緑「まさか、あの人、警察に売る気なの?」
礼太郎「売る気はないよ、だけど、罪は罪だろ?法律上の時効は成立しても、人間としての罪に時効はないんだよ」
緑「いいじゃない、もう十五年も経ってんのよ?今更捕まるなんて、かわいそ過ぎるじゃん」
礼太郎「殺された人は、かわいそうじゃないのかよ?」
緑「だったら、すぐに捕まえてあげたらよかったのよ。十五年前に」
礼太郎「でかい声出すなよ!いいか、いかなる理由があっても、人が生きる権利を人が奪うことは、あってはいけないことじゃないのか?ま……あと、一ヶ月あるなら、彼女と会って話してみるよ」
緑「(遮り)ダメ!二人で会うのなんか、絶対ダメ!
礼太郎「何で?」
緑「だって、あの人、人殺しよ!
礼太郎「(へッ)……?」

大石静「アフリカの夜」第9話より

緑は、マイルールを大切にするタイプで。だから、みづほのことを警察から守ろうとする。それなのに、礼太郎がみづほと二人で会うことは「だって、あの人、人殺しよ!」と否定する。コロッと違うこと言っているのに、なぜか筋は通っている、それが緑だ。
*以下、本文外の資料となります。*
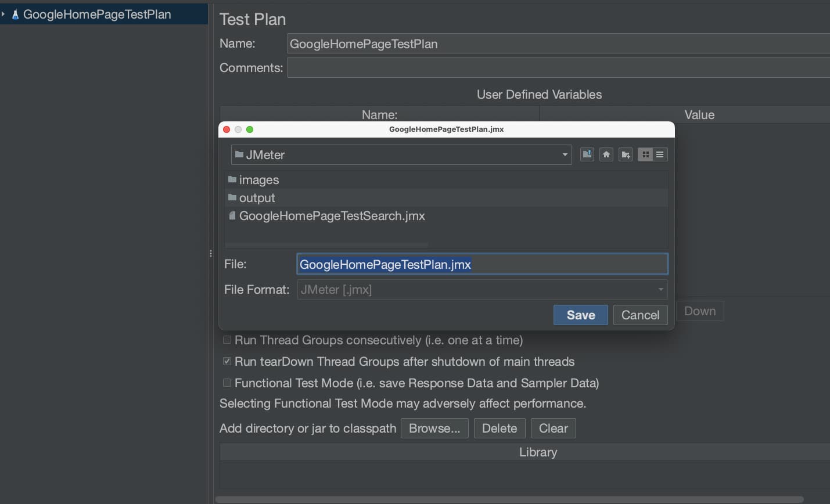The image size is (830, 504).
Task: Select the output folder
Action: [257, 198]
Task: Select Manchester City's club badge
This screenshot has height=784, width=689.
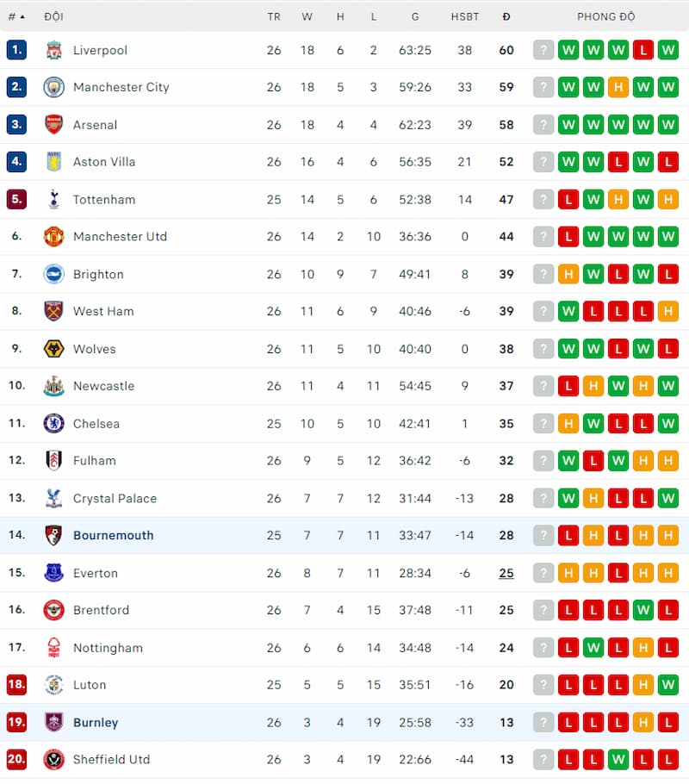Action: tap(53, 87)
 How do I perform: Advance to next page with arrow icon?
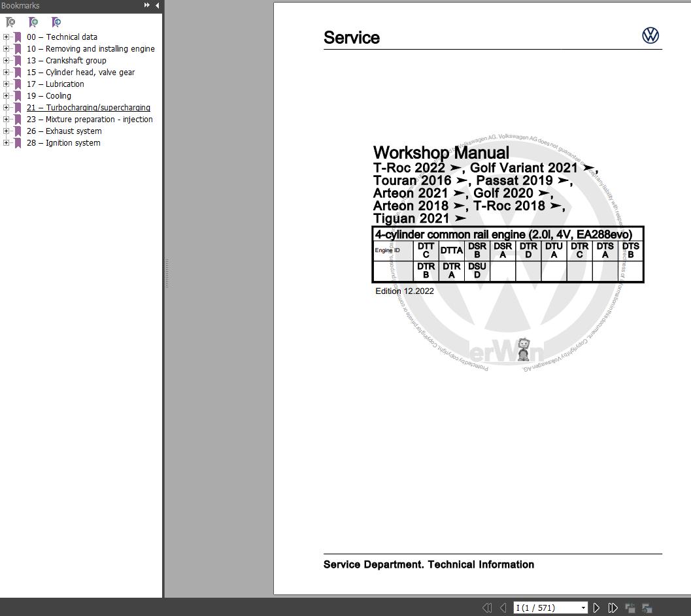click(597, 608)
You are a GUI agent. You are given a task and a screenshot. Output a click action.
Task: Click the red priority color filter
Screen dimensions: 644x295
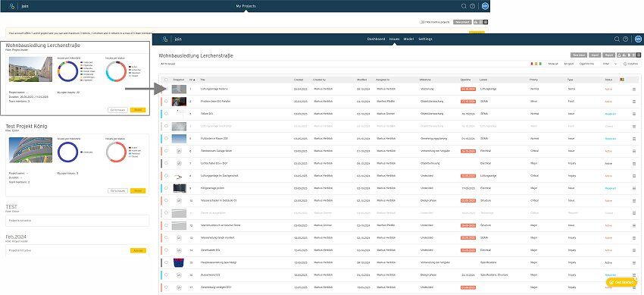[531, 64]
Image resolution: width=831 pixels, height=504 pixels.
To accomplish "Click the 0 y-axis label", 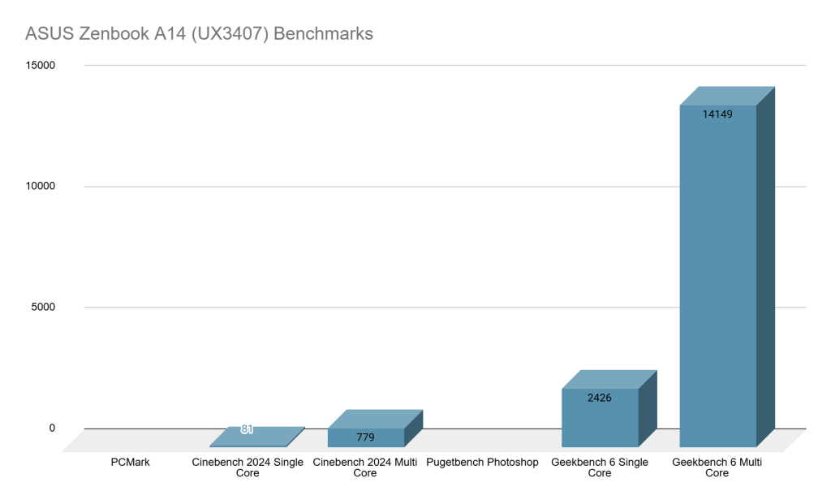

わざわざ福井県警捜査本部に電話する緑。以下、緑と本部長のカットバック。

緑「亀田伸枝なんて人は、もう居ないわ」
本部長「えっ!?それは、自殺したとか、殺されたとか、そういうことですか?」
緑「とにかく、この世に、もうそんな人は存在しないわ。一ヶ月もしたら事件さえもなくなってしまうのよ。人は変化するし、いつかは消えて無くなるわ
本部長「いたずらかぁ!警察なめたらあかんぞ」
緑「市民を威嚇しないでください!あなただって、いつかは消えてなくなるのよ。だから、もう、こんな事件で命すり減らすのはよしたら?ごきげんよう
話中音。
本部長「なんなんや、この女は……?」
と、受話器を置く。
捜査員たち、本部長の顔を凝視している。
本部長「はよ、仕事せえ!」
緑「(絵日記を書きながら)福井県警のおじさん、きっとこんな顔」
絵日記の絵、本部長とよく似ている。
緑「ミステリアス度まるでなし

大石静「アフリカの夜」第9話より

「人は変化するし、いつかは消えて無くなる」「あなただって、いつかは消えてなくなるの」なんて、急に哲学的なことを言い出す。普段は飄々としているのに、緑の思考は深い。

「市民を威嚇しないでください!」という言い方は、お得意の子どもっぽい天真爛漫口調でかわいい。緑の魅力は、子供っぽさと、哲学者が合わさった人物像。

緑は絵日記で、みづほのことを「ミステリアス度マキシマム」と評価している。それと対比するのが、福井県警本部長「ミステリアス度まるでなし」。マキシマムとまるでなしって……おもしろい。

八重子がみづほに首を絞められたり、みづほの指紋があやしいと思っている近所のクリーニング屋から取られたりと、かなりシリアスなシーンが続く9話。そんな中、緑がいることが観ている人の救いになる。